### Your task
Among the lines of the records, find all that carry the word "computer" and copy them.
- - -
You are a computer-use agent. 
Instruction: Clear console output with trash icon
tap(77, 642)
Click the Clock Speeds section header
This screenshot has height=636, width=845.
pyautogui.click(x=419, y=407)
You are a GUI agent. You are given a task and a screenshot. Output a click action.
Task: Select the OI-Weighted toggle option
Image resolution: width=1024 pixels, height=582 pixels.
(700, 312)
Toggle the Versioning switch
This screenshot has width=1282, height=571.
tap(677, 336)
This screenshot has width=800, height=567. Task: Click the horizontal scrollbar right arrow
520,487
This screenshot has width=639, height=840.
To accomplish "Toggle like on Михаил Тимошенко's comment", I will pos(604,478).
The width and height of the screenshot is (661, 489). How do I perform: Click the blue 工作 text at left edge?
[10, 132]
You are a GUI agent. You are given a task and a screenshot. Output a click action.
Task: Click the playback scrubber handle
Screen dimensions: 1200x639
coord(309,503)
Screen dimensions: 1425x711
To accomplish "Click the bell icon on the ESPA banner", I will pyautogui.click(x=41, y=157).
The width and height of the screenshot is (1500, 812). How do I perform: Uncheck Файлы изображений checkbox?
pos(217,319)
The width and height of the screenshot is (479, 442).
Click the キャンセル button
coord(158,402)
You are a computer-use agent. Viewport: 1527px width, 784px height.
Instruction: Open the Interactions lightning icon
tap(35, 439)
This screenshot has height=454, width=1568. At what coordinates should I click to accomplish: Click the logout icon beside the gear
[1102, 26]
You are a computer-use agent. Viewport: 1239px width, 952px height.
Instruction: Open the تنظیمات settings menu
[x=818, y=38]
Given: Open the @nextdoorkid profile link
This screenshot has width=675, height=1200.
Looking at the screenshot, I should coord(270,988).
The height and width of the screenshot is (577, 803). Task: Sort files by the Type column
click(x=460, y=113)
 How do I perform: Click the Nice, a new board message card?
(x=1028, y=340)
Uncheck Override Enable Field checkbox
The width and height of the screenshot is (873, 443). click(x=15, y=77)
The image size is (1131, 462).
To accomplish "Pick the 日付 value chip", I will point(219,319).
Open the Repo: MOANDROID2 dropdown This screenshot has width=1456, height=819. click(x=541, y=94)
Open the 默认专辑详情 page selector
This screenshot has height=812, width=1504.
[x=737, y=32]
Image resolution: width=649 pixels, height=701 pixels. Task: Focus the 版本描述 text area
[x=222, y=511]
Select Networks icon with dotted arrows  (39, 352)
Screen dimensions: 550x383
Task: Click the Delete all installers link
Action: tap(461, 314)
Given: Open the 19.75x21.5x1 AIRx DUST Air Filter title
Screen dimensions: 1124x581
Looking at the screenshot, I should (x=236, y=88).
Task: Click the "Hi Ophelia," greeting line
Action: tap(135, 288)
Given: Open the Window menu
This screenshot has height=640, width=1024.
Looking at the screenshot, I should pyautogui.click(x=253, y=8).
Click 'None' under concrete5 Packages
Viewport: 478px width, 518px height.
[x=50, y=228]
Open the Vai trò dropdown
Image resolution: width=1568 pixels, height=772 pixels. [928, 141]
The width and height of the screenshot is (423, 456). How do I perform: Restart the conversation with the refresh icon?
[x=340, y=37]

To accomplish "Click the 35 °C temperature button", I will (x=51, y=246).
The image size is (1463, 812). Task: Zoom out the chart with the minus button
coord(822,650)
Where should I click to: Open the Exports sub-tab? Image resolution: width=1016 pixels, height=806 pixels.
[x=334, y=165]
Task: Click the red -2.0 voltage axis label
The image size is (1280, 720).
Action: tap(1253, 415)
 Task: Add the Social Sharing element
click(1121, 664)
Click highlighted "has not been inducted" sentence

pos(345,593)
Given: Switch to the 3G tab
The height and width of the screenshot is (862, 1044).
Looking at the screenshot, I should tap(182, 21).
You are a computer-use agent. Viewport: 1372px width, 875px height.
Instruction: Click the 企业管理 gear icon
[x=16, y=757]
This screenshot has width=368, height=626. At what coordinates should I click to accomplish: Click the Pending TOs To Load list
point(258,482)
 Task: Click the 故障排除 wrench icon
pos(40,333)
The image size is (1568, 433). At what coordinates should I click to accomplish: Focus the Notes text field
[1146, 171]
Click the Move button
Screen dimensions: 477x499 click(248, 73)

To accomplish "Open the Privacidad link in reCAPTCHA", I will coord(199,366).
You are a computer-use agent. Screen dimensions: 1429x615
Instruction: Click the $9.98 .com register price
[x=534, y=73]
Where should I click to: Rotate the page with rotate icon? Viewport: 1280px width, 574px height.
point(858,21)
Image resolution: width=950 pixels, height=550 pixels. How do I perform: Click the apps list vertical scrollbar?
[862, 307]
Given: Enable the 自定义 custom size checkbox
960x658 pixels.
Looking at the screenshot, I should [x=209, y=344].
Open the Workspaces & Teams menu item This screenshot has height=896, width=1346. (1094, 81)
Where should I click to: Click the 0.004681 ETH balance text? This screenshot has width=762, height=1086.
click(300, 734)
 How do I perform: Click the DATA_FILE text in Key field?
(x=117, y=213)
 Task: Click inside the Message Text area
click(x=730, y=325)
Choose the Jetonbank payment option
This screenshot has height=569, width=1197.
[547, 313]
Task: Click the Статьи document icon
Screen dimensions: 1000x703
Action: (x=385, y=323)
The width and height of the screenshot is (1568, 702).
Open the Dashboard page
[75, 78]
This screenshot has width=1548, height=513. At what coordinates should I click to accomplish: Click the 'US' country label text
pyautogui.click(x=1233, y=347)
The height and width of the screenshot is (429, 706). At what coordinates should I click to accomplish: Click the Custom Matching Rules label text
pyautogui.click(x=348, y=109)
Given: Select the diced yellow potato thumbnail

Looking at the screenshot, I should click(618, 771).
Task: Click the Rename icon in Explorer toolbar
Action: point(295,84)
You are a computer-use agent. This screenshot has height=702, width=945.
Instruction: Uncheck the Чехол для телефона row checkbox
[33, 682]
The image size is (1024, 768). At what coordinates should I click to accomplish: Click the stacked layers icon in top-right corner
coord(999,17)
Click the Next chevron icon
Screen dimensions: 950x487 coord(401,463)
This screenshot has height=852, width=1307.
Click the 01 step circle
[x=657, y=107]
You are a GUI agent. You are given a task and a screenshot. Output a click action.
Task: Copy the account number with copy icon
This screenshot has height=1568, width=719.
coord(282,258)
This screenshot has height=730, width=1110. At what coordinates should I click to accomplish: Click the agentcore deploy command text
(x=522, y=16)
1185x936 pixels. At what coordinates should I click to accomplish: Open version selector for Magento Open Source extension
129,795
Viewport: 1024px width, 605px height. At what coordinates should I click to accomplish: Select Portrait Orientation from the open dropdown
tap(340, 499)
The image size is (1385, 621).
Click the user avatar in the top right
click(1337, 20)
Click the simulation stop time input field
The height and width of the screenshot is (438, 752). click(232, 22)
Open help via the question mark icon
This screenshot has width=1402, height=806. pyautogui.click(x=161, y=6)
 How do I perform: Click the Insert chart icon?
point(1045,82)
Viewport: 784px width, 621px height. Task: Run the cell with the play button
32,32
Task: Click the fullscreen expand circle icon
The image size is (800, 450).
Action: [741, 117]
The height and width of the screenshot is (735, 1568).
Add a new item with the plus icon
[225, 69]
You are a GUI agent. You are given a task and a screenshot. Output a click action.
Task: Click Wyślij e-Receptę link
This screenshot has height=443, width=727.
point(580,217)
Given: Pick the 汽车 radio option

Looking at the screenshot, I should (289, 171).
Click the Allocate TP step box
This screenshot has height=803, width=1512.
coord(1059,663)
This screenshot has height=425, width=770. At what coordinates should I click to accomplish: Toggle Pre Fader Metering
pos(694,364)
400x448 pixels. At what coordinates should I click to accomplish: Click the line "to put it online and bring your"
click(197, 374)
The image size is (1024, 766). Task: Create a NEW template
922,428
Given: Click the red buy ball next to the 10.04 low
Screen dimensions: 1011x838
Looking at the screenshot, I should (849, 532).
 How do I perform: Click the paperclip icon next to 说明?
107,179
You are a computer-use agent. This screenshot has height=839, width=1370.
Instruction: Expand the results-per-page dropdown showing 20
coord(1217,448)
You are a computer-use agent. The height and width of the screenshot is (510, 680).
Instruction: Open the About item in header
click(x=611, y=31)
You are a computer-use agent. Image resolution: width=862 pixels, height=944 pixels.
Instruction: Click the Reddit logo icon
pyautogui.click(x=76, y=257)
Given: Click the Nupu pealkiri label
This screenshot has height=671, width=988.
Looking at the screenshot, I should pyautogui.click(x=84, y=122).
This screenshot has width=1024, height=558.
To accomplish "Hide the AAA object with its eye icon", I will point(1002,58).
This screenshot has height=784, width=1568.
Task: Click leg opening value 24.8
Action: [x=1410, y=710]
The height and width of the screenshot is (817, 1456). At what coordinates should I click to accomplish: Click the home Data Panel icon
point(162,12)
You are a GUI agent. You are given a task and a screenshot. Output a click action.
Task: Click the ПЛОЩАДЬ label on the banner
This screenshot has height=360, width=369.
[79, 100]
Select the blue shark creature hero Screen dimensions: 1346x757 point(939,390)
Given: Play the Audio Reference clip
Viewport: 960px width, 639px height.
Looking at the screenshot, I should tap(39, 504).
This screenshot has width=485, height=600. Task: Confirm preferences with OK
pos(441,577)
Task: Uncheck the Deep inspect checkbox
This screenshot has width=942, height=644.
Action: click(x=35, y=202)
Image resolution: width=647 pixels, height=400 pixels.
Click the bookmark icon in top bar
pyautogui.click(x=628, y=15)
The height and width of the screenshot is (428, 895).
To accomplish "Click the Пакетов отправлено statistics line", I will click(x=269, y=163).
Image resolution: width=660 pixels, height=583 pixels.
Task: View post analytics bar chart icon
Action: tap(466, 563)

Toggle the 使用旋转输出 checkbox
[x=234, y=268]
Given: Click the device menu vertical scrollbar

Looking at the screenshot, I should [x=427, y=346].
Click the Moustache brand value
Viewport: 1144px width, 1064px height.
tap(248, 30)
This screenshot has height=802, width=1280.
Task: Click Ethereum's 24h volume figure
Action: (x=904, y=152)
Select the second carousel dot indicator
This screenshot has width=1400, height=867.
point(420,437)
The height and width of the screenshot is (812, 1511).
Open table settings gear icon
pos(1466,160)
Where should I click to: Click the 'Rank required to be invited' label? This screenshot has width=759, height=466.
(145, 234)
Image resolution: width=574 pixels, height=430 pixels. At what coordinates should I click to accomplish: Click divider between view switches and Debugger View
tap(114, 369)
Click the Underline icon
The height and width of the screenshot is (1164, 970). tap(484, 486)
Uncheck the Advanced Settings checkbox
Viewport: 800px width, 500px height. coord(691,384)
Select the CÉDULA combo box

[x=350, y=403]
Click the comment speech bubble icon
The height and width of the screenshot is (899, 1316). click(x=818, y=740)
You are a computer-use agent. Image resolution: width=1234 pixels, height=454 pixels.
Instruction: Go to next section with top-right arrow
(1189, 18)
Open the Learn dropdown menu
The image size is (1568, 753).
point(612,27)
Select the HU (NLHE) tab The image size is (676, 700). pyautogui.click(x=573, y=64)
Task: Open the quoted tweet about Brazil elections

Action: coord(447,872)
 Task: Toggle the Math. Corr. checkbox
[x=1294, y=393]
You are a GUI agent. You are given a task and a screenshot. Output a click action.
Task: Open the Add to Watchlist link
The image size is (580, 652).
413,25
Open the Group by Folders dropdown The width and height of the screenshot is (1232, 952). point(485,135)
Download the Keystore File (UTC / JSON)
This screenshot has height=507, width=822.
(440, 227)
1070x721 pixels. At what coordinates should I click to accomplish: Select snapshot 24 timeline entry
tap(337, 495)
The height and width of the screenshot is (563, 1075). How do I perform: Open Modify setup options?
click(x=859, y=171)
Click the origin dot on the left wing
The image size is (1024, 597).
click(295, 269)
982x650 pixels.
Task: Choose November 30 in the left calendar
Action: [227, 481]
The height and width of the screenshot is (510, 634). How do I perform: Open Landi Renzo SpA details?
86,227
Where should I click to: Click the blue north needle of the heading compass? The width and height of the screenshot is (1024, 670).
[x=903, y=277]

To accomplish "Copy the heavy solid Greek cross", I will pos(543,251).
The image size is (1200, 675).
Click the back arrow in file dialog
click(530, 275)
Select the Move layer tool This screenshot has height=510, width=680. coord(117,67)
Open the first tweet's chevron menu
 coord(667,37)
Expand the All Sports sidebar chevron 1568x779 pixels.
- - -
### Answer box
You are a computer-use agent. 
You are a computer-use agent. Viewport: 1527px width, 784px height.
You are a computer-use agent. Viewport: 1239px width, 952px height.
You are a computer-use agent. Viewport: 1372px width, 875px height.
You are a computer-use agent. Screen dimensions: 1429x615
You are a computer-use agent. This screenshot has height=702, width=945.
You are a computer-use agent. This screenshot has height=839, width=1370.
You are a computer-use agent. The height and width of the screenshot is (510, 680).
You are a computer-use agent. Image resolution: width=862 pixels, height=944 pixels.
You are a computer-use agent. Image resolution: width=1234 pixels, height=454 pixels.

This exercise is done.